Source material >>
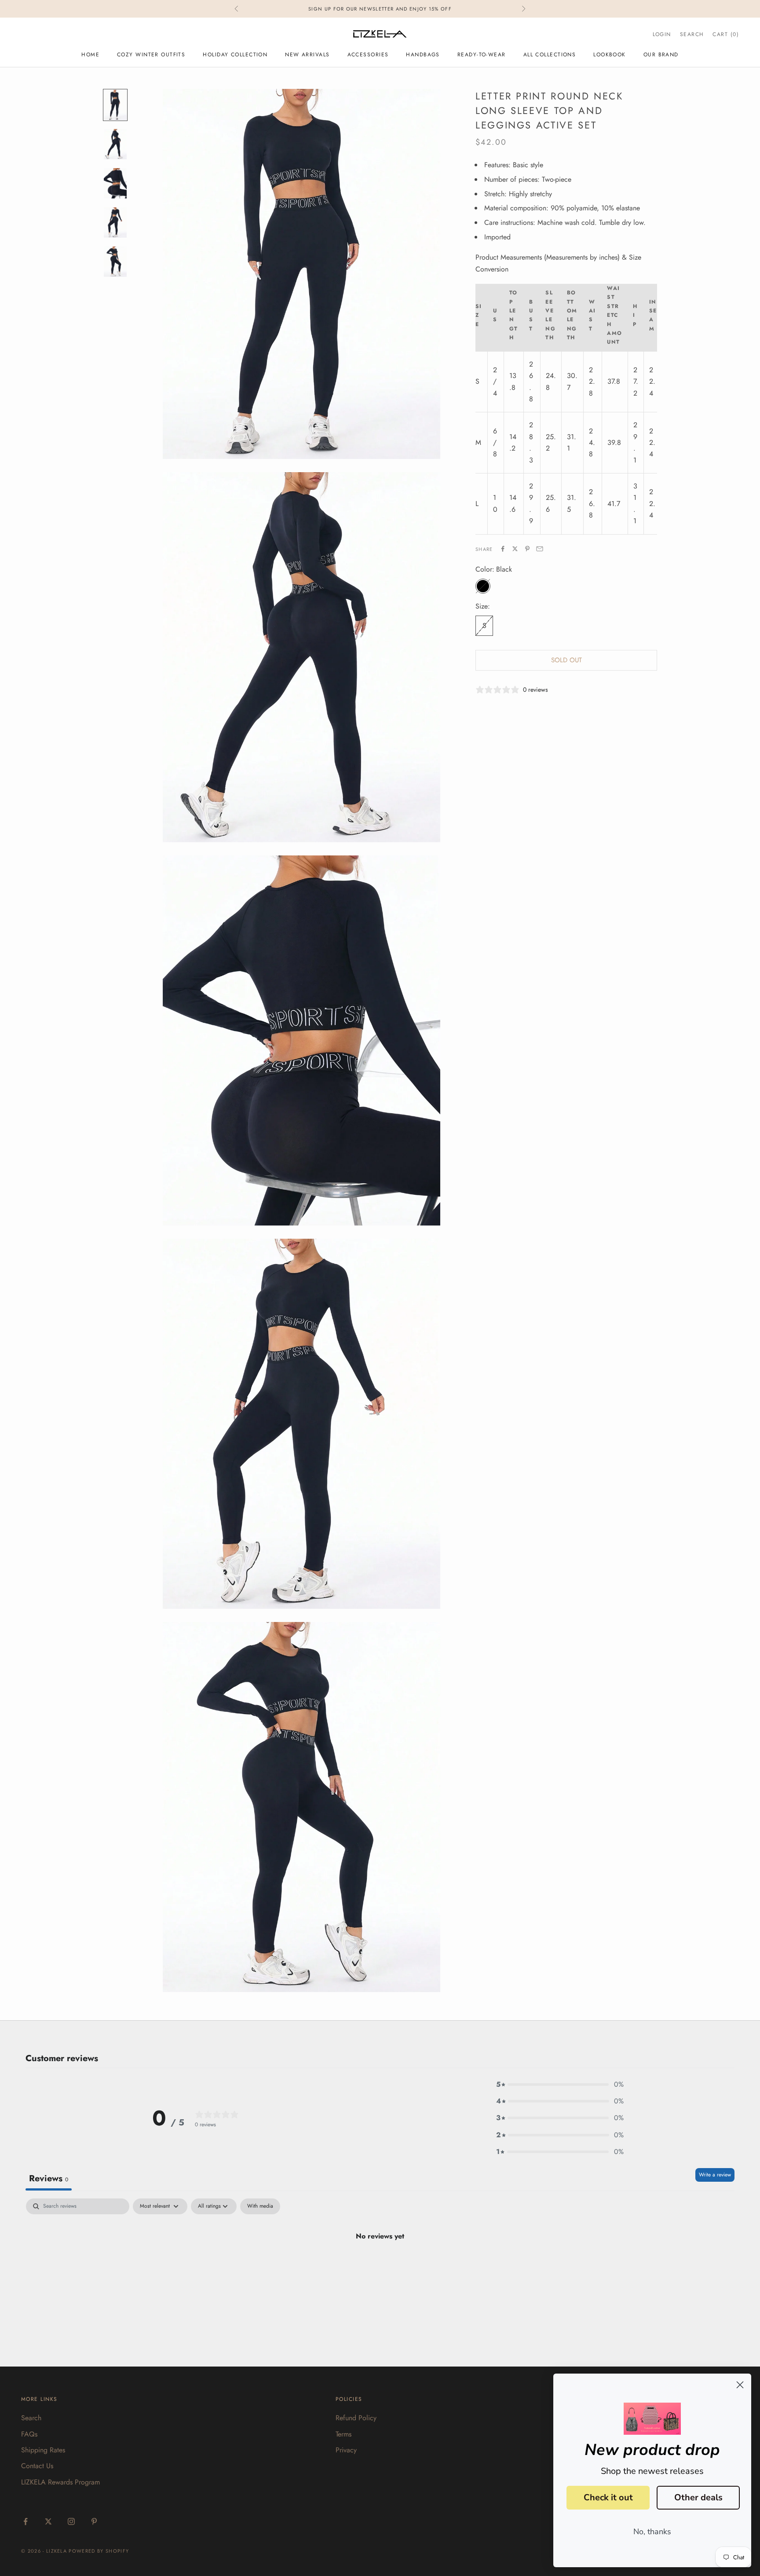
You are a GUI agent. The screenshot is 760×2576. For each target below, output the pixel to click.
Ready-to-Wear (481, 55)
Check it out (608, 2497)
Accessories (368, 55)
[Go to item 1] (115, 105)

The problem >>
With the images excluded, all entries are to be given again exactly.

Response to this exercise >>
You are a GUI agent. The screenshot is 760×2576. For each target below, output the pixel to click.
Ready-to-Wear (481, 55)
Check it out (608, 2497)
Accessories (368, 55)
[Go to item 1] (115, 105)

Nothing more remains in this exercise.